Seguramente la ausencia de su madre, que falleció cuando Teresa tenía 13 años –las madres son importantísimas en la vida de la familia y en la educación de los hijos- y alguna mala compañía hicieron que Teresa perdiese el fervor religioso que había tenido hasta entonces –fruto de la educación familiar recibida- y comenzase a gustar de galas y vanidades.
La relación con una prima de costumbres ligeras enfrió su espíritu e hizo que los entretenimientos de la niñez quedasen cada vez más lejos y se cambiaran por coqueteos y conversaciones vanas. Su alto sentido del honor y las continuas advertencias de su padre impidieron que una amistad particularmente afectuosa con un primo llegase a fraguar en relaciones carnales: «Comencé a traer galas y a desear contentar en parecer bien, con mucho cuidado de manos y cabello, y olores y muchas vanidades... Hasta que traté con ella no tenía totalmente perdido el temor de Dios, aunque lo tenía mayor de la honra. Éste tuvo fuerza para no perderla del todo... Mi padre y mi hermana reprendíanme muchas veces... Era el trato con quien por vía de casamiento me parecía poder acabar bien» (Libro de la Vida, 2,2ss).
En 1530 partió hacia las Indias su hermano Hernando, huyendo de las penurias económicas que se cernían sobre la familia por los gastos excesivos. Pronto le seguirían otros hermanos. En 1531 se casa su hermana María. Con esta ocasión su padre, D. Alfonso aprovecha para internar a su hija como pupila en las Agustinas del Monasterio de Santa María de Gracia, velando para que siguiera recibiendo una buena educación cristiana. Allí había jóvenes de buena familia en un ambiente de recogimiento, en el que aprendían labores y unas rudimentarias nociones culturales. «Me llevaron a un monasterio que había en ese lugar, adonde se criaban personas semejantes... aguardaron a coyuntura que no pareciera novedad; porque haberse casado mi hermana y quedar yo sola, sin madre, no era bien» (V 2,6).

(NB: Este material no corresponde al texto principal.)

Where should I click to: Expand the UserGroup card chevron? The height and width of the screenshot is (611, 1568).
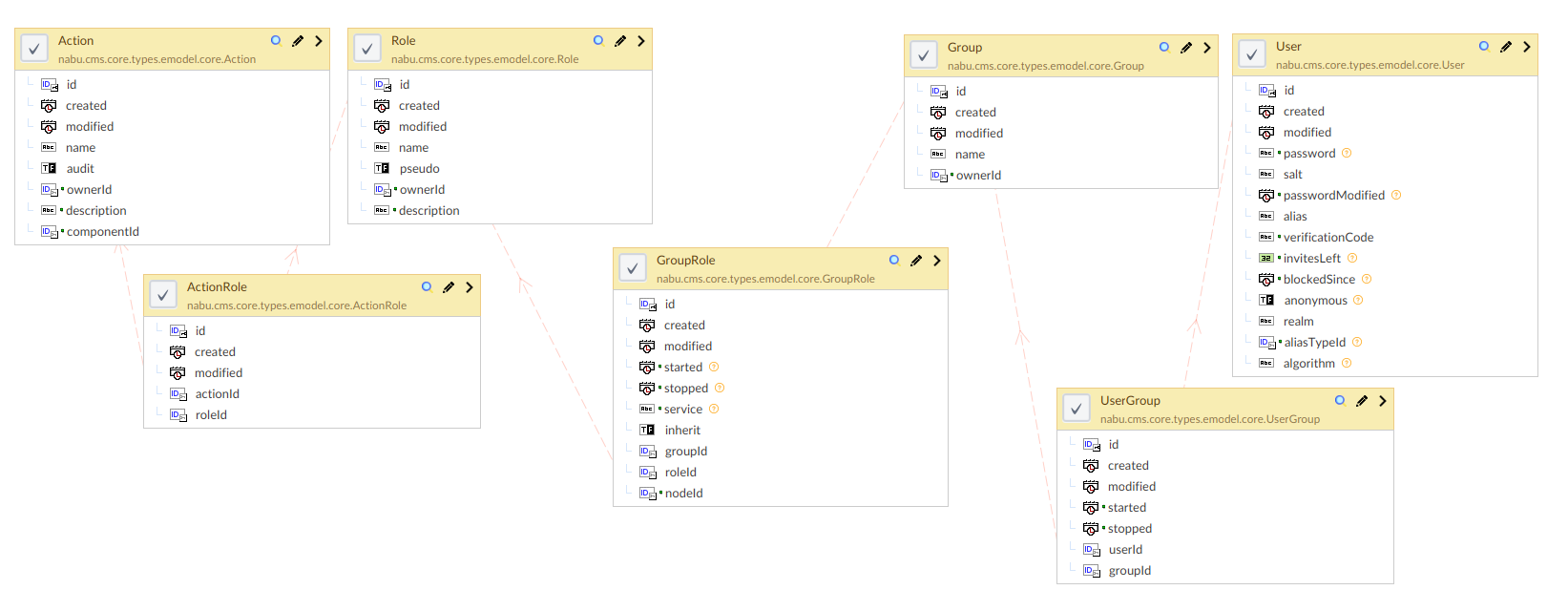coord(1383,401)
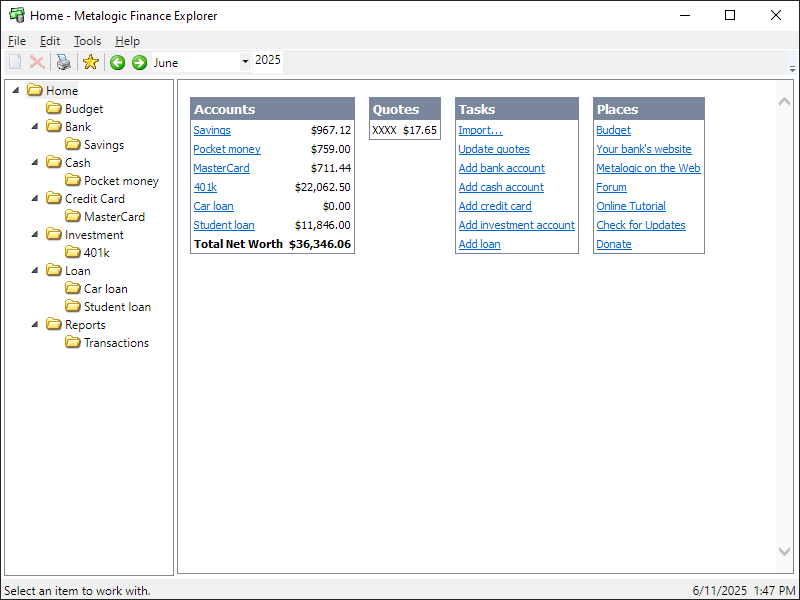Click the Update quotes task link

pyautogui.click(x=494, y=149)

Teresa tenía entonces 16 años y se declaraba «enemiguísima de ser monja». El trato afable y la piedad sincera de la Hermana María de Briceño, que era la encargada de las doncellas, conquistaron el corazón de Teresa: «Holgábame de oírla cuán bien hablaba de Dios... Estuve año y medio en este monasterio, harto mejorada» (V 3,1). Así volvió a su antigua vida de `piedad.
Una enfermedad de «calenturas con grandes desmayos» la obliga a retornar a la casa paterna. Será el anticipo y el anuncio de una vida marcada por la enfermedad. Una vez recuperada, visita a su tío Pedro en Hortigosa y a su hermana María en Castellanos de la Cañada. El primero era un hombre viudo, desengañado de las cosas del mundo, que ocupaba su tiempo en leer buenos libros ascéticos y le regaló las cartas de S. Jerónimo. Teresa era ya una mujer y le había llegado el tiempo de tomar decisiones sobre su futuro. No tenía muchas alternativas. O someterse a un marido o meterse monja. Ella misma reconoce que, al decidirse por la segunda opción, no lo hacía por motivos sobrenaturales muy claros: «Más me parece me movía un temor servil, que no amor» (V 3,6). Incluso al decidirse por las Carmelitas, lo hace porque allí estaba su gran amiga Juana Juárez: «Miraba yo más mis gustos y mi vanidad que lo que fuera mejor para mi alma». Pero Dios sabe escribir derecho con renglones torcidos.
Vemos pues en Teresa una juventud que corre un peligro, una ayuda contra ese peligro por parte de su padre y del centro de formación, una acogida de esa ayuda y un volver a estar Teresa como tenía que estar: viviendo la vida con dignidad y acierto. Toda una buena enseñanza para servir así a los jóvenes hoy en día, para ayudarles a vivir dignamente y a ordenar su vida de acuerdo con un futuro bueno, sano, alegre, eficaz: un futuro como corresponde.